* [Work to be completed] Starting at the line that contains "This screenshot has width=1920, height=1080.", please transcribe every line through the end of the entries, exactly and with no pictures.

* [Exercise input]
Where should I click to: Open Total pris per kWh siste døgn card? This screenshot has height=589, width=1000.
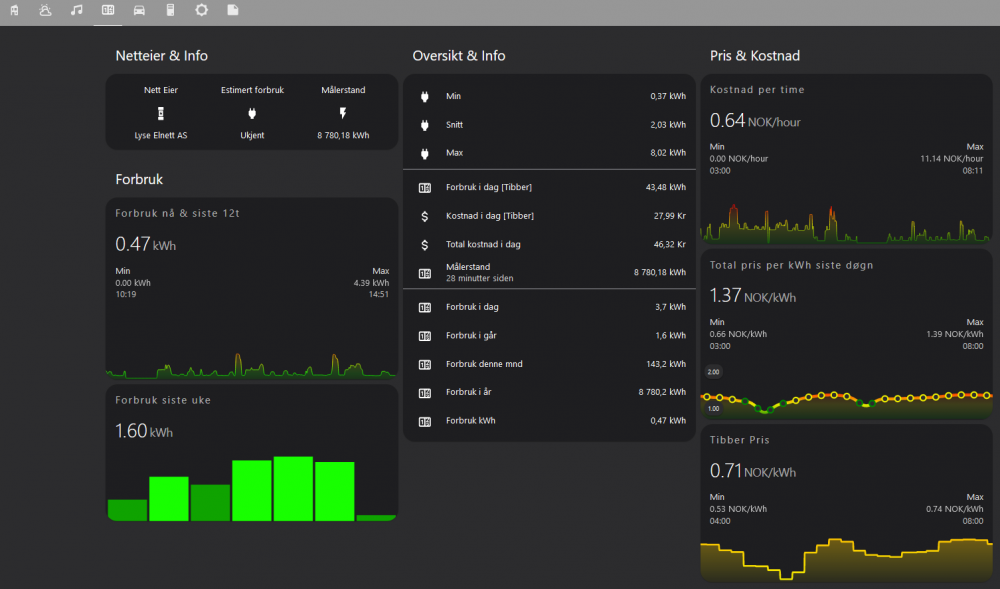pyautogui.click(x=846, y=334)
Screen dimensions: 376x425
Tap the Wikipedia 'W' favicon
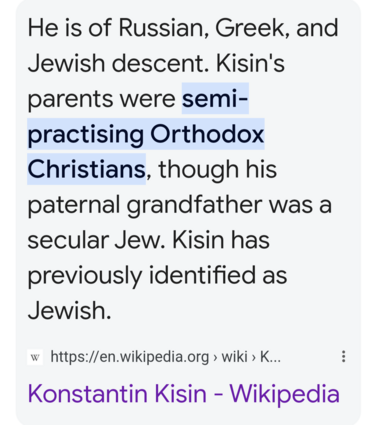35,357
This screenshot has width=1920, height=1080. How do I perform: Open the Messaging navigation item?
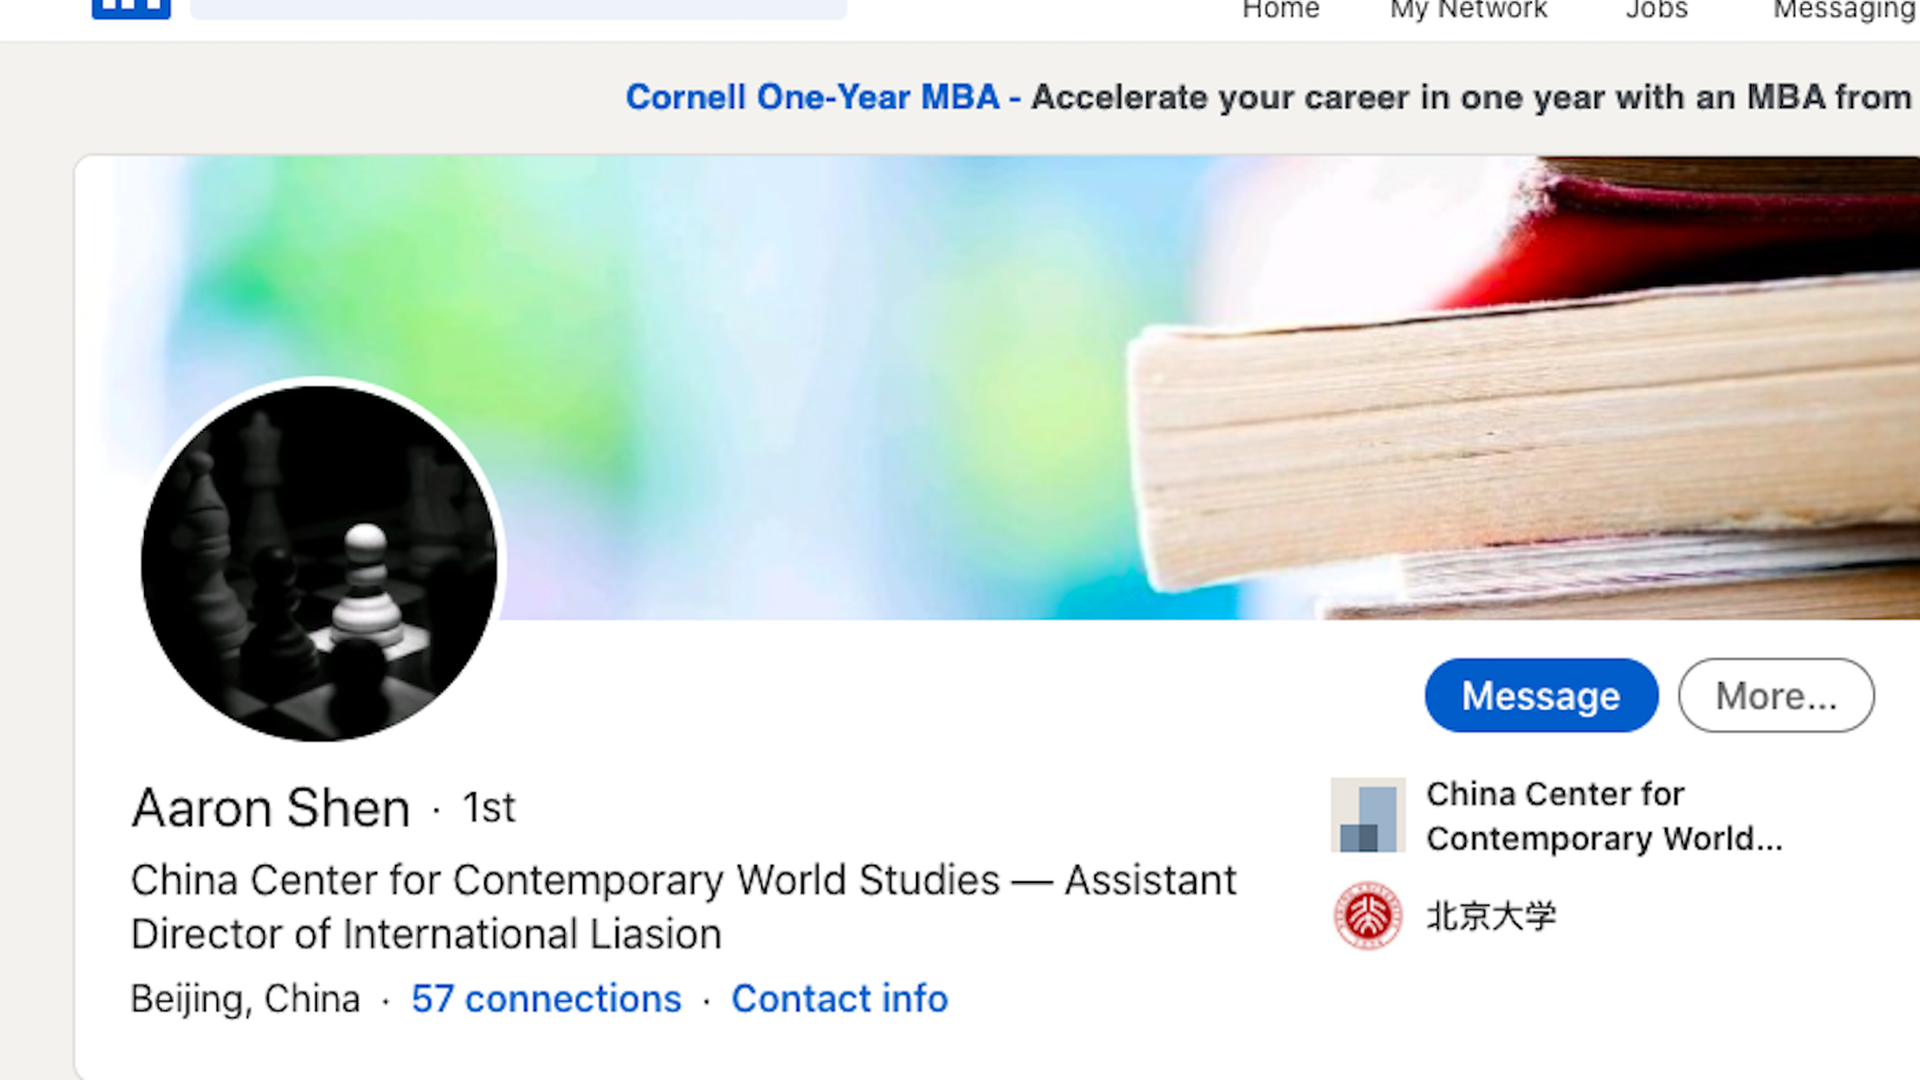(1845, 10)
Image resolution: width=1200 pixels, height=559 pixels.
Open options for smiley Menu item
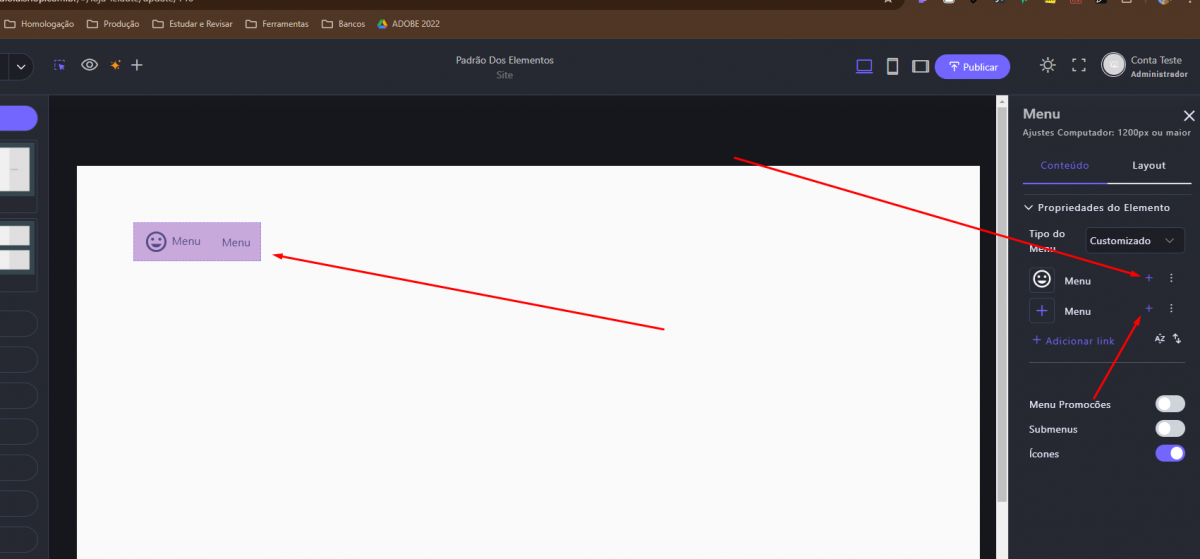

* [Exercise solution]
This screenshot has width=1920, height=1080. How do I perform: Open the Messaging navigation item?
(1845, 10)
Image resolution: width=1200 pixels, height=559 pixels.
Open options for smiley Menu item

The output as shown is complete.